What you are asked to do
Locate every line in the records below that contains the string "screenshot", with case matching exactly, and copy each of those lines.

━━━━━━━━━━━━━━━━

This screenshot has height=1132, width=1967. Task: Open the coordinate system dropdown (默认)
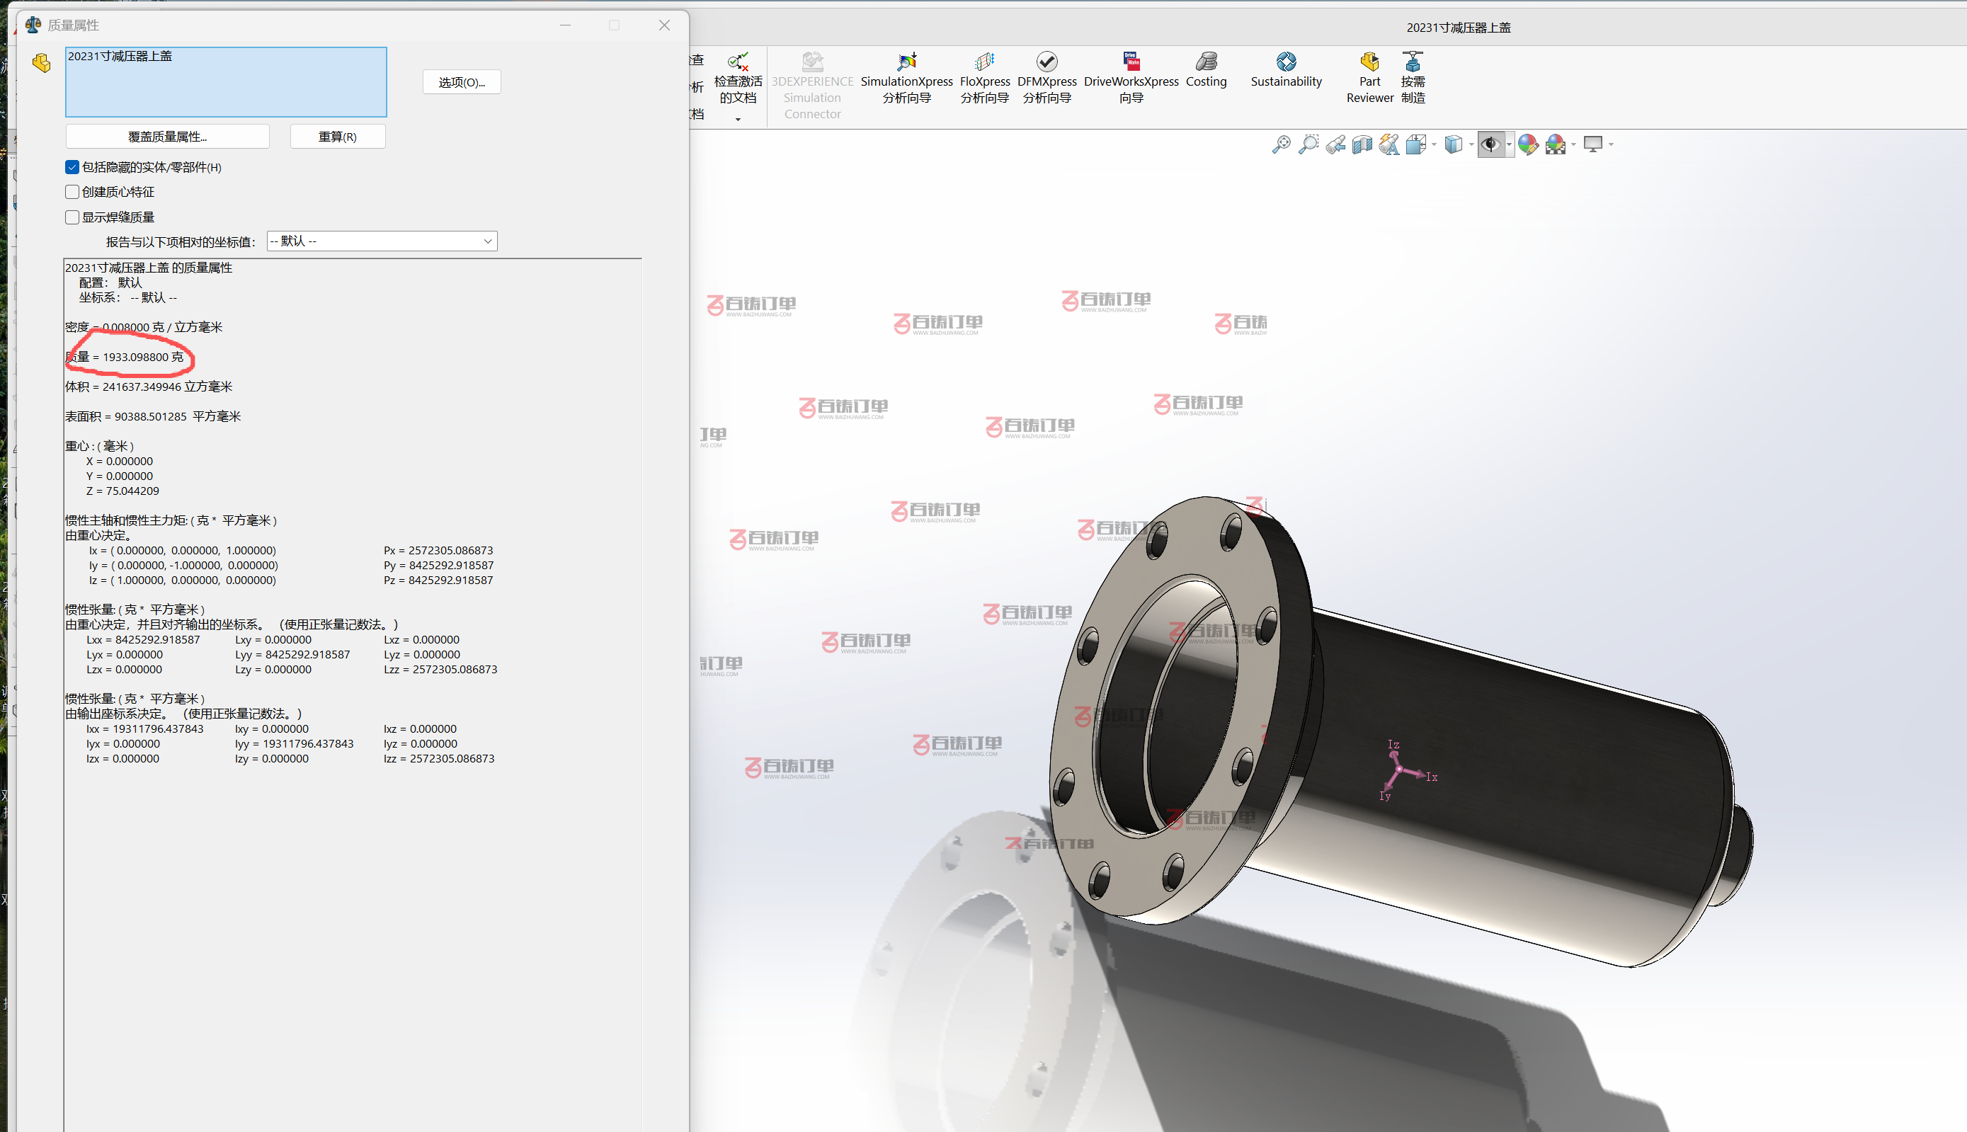click(381, 241)
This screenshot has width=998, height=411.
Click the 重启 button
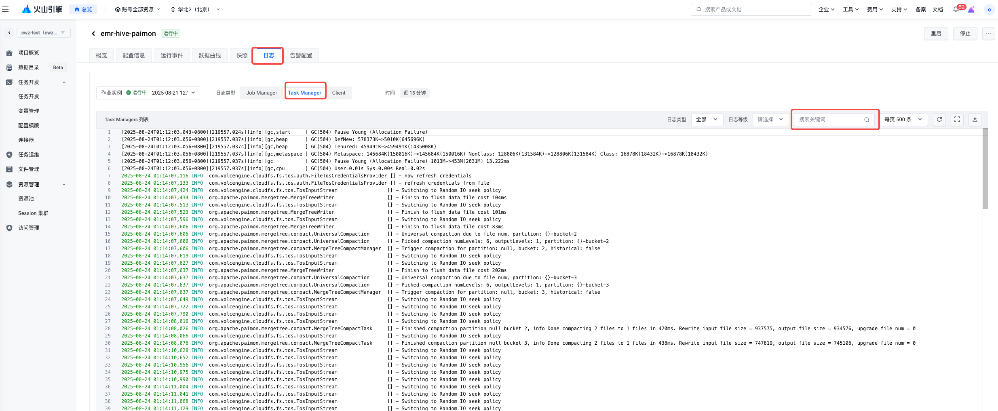point(936,34)
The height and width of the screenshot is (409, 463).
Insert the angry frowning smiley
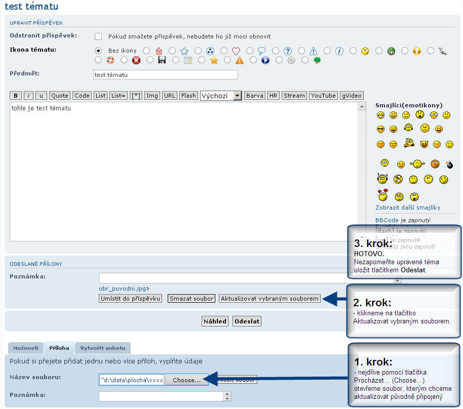click(x=425, y=129)
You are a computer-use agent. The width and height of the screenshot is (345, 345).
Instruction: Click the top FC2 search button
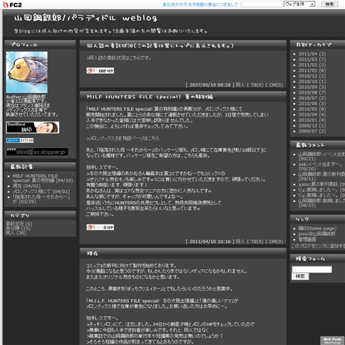point(330,4)
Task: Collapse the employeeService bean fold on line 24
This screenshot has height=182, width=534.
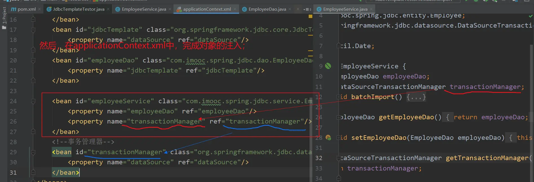Action: coord(33,101)
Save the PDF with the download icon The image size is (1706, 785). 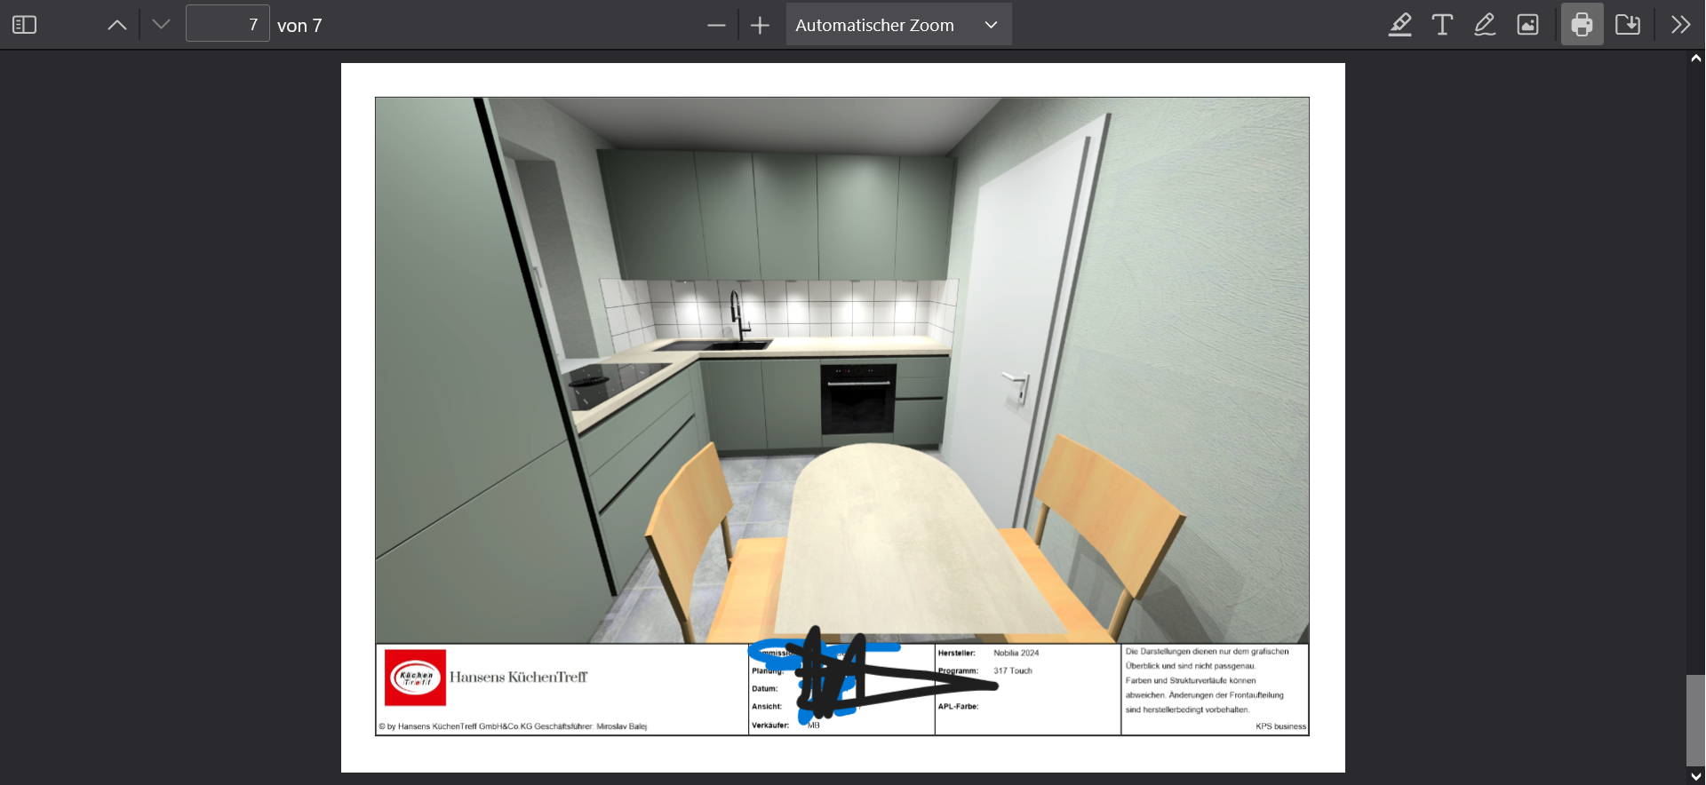pyautogui.click(x=1628, y=25)
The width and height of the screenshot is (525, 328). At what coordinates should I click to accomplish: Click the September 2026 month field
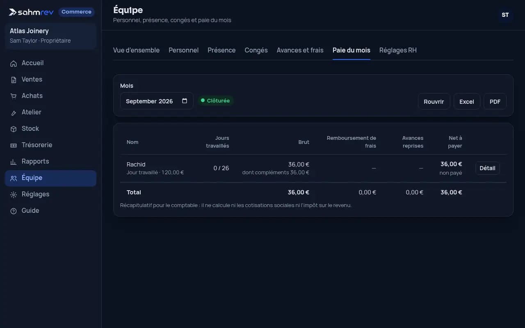click(157, 101)
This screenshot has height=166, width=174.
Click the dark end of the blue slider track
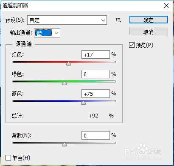14,101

━━━━━━━━━━━━━━━━

Solution to this task
This screenshot has height=1132, width=1967. Task: Open the coordinate system dropdown (默认)
This screenshot has width=998, height=411.
The height and width of the screenshot is (409, 463).
You are a computer-use agent. The width and height of the screenshot is (345, 345).
This screenshot has height=182, width=534.
The width and height of the screenshot is (525, 328). At what coordinates should I click to accomplish: Click the September 2026 month field
This screenshot has height=166, width=174.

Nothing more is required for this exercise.